My mother 'phoned this morning to tell me that my brother’s partner, Sascha, had been diagnosed with whooping cough. I found the news disturbing, as, the last time I checked, Sascha was not a six-year-old child! I genuinely thought the illness was something that only affected children. I remember how the words “whooping cough” used to terrify me as a child. I think there was something of an outbreak of the disease in Bedfordshire in the late 1970s. We never got it, but there was always some child on our street who was close to death. The word “whooping” always felt so shockingly onomatopoeic. You’d hear these children coughing, and shudder!
Anyway, with Sascha confirmed with a case of whooping cough, I started to look at my own symptoms in a different light. I’m in my 7th week of coughing. I cough uncontrollably and then gasp for air, a process which often ends ups sounding like I’m honking like a goose. I have a constant itchy sensation in my throat. I cough every time I laugh, or run, or get cold. I cough at night. I often cough so hard I give myself a headache.
I immediately went back to the doctor’s – for the third time in two months. I described my symptoms, and explained that my brother-in-law had been diagnosed with the illness. The doctor dropped everything and made a phone call. With diseases like whooping cough, there's apparently a procedure that needs to be adhered to. I think he was talking to a government organisation who track infectious diseases. They asked him lots of questions, and the doctor got rather angry because, he said, he only had 7 minute appointments and was already running late. He eventually asked me to talk to the woman direct.
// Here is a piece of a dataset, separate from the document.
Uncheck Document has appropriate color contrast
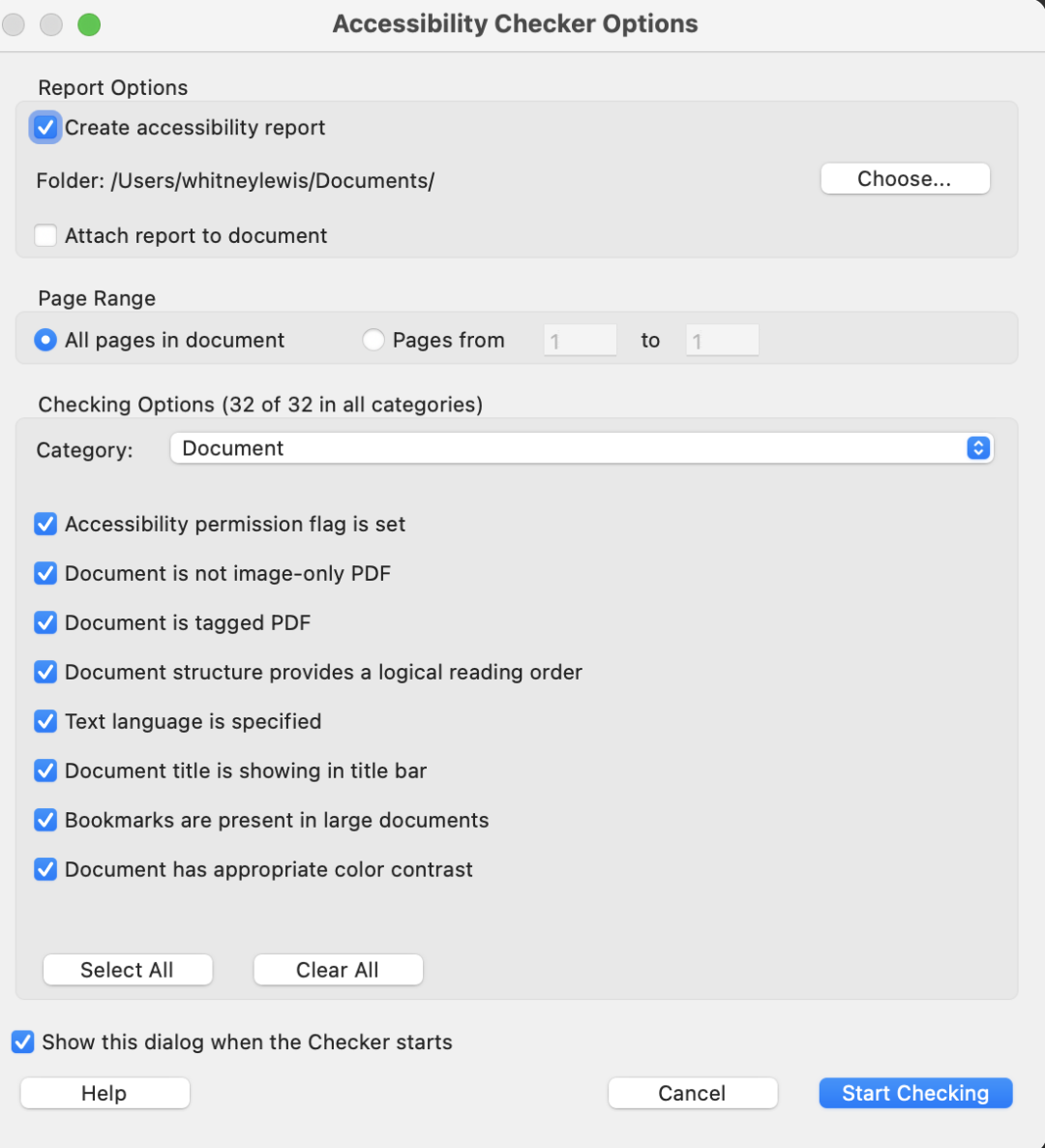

She asked all sorts of questions. Had I been abroad recently? Had I come into contact with anyone else who seemed to have the symptoms? I felt a little bit like I was in one of those films about a deadly world virus, and wondered if a group of men in white boiler suits were going to appear in a helecopter to take me away.
Anyway, the upshot of everything is that I have to go to the doctor’s tomorrow for a swab test which will confirm everything. There’s nothing they can do if I have the illness. It’s only something you can treat in its very early stages – and they failed to diagnose it on my previous two visits, which makes me feel a little angry. It seems whatever symptoms you go into a doctor’s surgery with, you’re always told to come back in two weeks. I’m told the Chinese call it “the 90 day cough”, and the only thing I can do is sit it out. Still, the knowledge that something definite is wrong with me will probably ensure that I get better more quickly. I'd started to panic that my vocal chord polyps had returned. Better the devil you know, and all that.
Pepys was supposed to travel to Kingston 350 years ago to meet Sir William Batten, who was on his way back from Portsmouth, but a series of important people arrived at the office, and the morning became all about meetings instead. In the afternoon, Sir William Penn accompanied Pepys and Elizabeth to the King’s Theatre, where they saw The Country Captain. It was the first time the play had been performed since before the interregnum, and by Pepys’ reckoning, it should have been left in mothballs; “so silly a play as in all my life I never saw, and the first that ever I was weary of in my life.” So there.
Pepys returned home and was met with the news that Sir Robert Slingsby, comptroller of the Navy, had died. Pepys was devastated and could not sleep; “he being a man that loved me, and had many qualities that made me love him above all the officers and commissioners in the Navy.”